O efetivo recebimento de participação nos lucros da empresa é direito dos sócios, não podendo o administrador refutá-lo ou omitir-se diante da obrigação de distribuição. Caso o faça, poderá responder civil e criminalmente e ser penalizado pela CVM, consoante o disposto nos artigos 8º e 9º , da Lei nº 6.385, de 1976.
Mas, que órgãos estariam legitimados, ou mesmo obrigados, a dispor sobre a destinação dos lucros nas hipóteses previstas?
A lei determina que haja uma assembleia-geral ordinária nos quatro primeiros meses do ano para, dentre outras atribuições, deliberar sobre a destinação do lucro do exercício.
Por outro lado, já é procedimento comum e aceito pelas autoridades de deliberação de destinação dos lucros por assembleia-geral extraordinária, quando necessária agilidade no processo, para posterior convalidação ou alteração pela assembleia-geral ordinária (AGO).
Tal agilidade pode ser necessária, exemplificativamente, em operações de fusões, cisões e incorporações quando os lucros estivessem fora da negociação ou em casos de planejamentos estruturados, inclusive com vistas à otimização tributária.
Fato é que a destinação dos lucros pode ser decidida anteriormente à AGO, inclusive precedendo ao próprio encerramento do período, hipóteses em que não são raras as necessidades de agilidade no procedimento. Importante frisar que a lei das S.A. não inclui a destinação do lucro como matéria de competência exclusiva da assembleia-geral.
Poderia, então, a diretoria deliberar sobre a destinação dos lucros para posterior convalidação pela assembleia-geral ordinária?
A interpretação que referida possibilidade teria legalidade vem tomando força e pode ser a solução para os conhecidos problemas na agilidade de importantes decisões.
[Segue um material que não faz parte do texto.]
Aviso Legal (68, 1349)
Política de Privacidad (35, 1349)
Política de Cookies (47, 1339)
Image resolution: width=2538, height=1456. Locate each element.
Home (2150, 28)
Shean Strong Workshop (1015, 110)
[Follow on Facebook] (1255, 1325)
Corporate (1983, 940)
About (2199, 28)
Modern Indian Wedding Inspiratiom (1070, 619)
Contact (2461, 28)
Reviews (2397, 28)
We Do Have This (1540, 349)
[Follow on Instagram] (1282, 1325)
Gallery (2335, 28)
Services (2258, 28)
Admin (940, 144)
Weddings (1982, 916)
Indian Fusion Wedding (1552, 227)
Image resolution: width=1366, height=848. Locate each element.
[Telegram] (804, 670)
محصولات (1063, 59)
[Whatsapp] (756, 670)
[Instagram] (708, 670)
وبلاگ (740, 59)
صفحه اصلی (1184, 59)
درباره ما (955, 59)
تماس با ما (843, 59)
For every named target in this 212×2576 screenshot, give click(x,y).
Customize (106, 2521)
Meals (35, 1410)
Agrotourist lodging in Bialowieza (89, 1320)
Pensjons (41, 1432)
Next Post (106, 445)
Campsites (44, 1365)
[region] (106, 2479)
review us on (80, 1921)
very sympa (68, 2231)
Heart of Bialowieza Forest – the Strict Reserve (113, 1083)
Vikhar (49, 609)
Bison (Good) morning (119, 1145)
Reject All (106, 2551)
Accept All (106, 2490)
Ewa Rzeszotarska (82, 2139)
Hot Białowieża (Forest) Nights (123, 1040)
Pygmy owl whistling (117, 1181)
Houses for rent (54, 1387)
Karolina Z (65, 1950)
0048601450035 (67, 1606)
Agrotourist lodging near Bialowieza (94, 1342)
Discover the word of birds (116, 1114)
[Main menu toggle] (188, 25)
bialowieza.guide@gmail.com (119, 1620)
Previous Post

Oportunidades são perdidas, negócios são desfeitos ou finalizados de forma a prejudicar uma das partes devido à morosidade incrustada nos burocráticos procedimentos para a organização de uma assembleia-geral válida.
As possíveis críticas quanto à possível irreversibilidade dos efeitos dessa deliberação frente à eventual discordância da AGO ou mesmo do conselho de administração são legítimas. Mas, frente à possibilidade de deliberação pela AGE para posterior convalidação, as críticas quanto à decisão pela diretoria teriam o mesmo fundamento, não sendo um desses procedimentos potencialmente mais danoso ou irreversível, não havendo motivo para repulsa de um com a existência do outro.